> Sobre a tarefa
No trecho do texto, como Dona Idiati é chamada logo depois de se anunciar a sua morte? Responda, por favor, com as palavras do próprio trecho.

> Trecho do texto
A cidade perdeu Dona Idiati esta semana. A defensora dos pombos. É uma perda importante, pois Dona Idiati estava entranhada no cotidiano da cidade. Era conhecida no centro, bem vista por muitos, mal vista por outros.
Uma cidade onde uma octogenária se dispunha a sair de sua zona de conforto diariamente, não importava o tempo, ombreando baldes pesados, para alimentar aves reforça a crença na vida. À parte todas as demais questões que envolvem debates polêmicos, se técnica e ambientalmente faz bem distribuir milho aos pombos, as cenas da octogenária em ação, perenizadas em fotos que circulam nos meios de comunicação e redes sociais, elas são tocantes. Reforçam o tão necessário cuidado com os seres vivos. Assim como são tocantes outras imagens desta semana, dos pombos na calçada à espera de Dona Idiati, que não virá mais.

> Informações fornecidas
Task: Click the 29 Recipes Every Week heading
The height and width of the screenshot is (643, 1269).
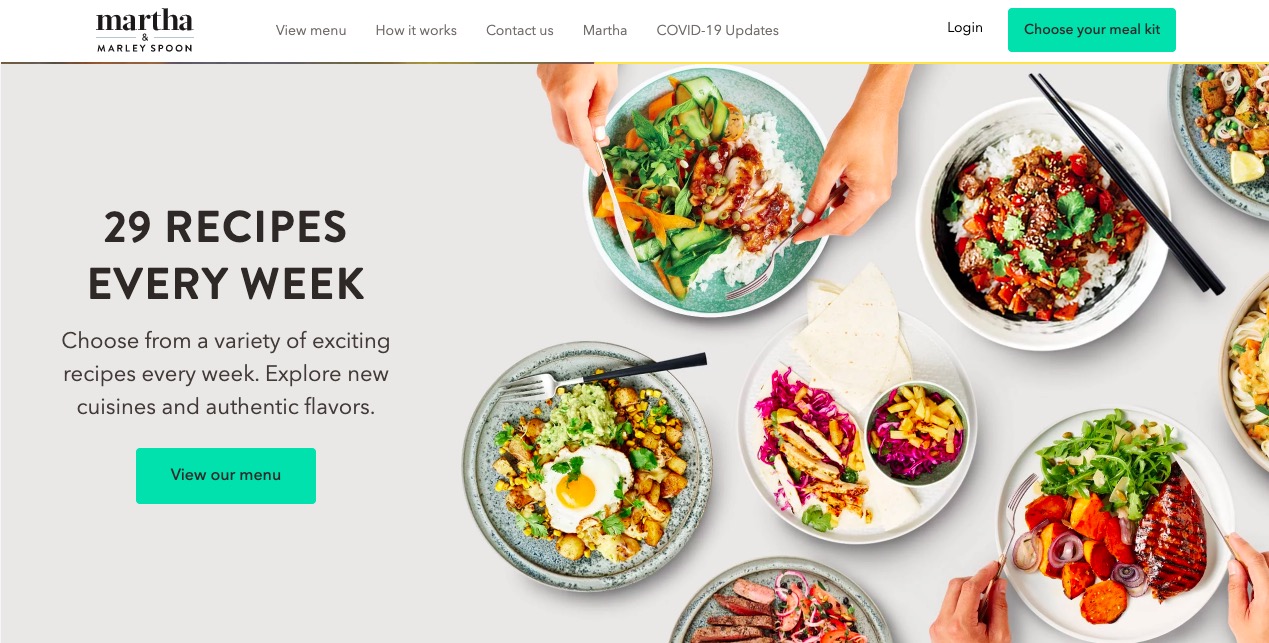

> Resposta
A defensora dos pombos.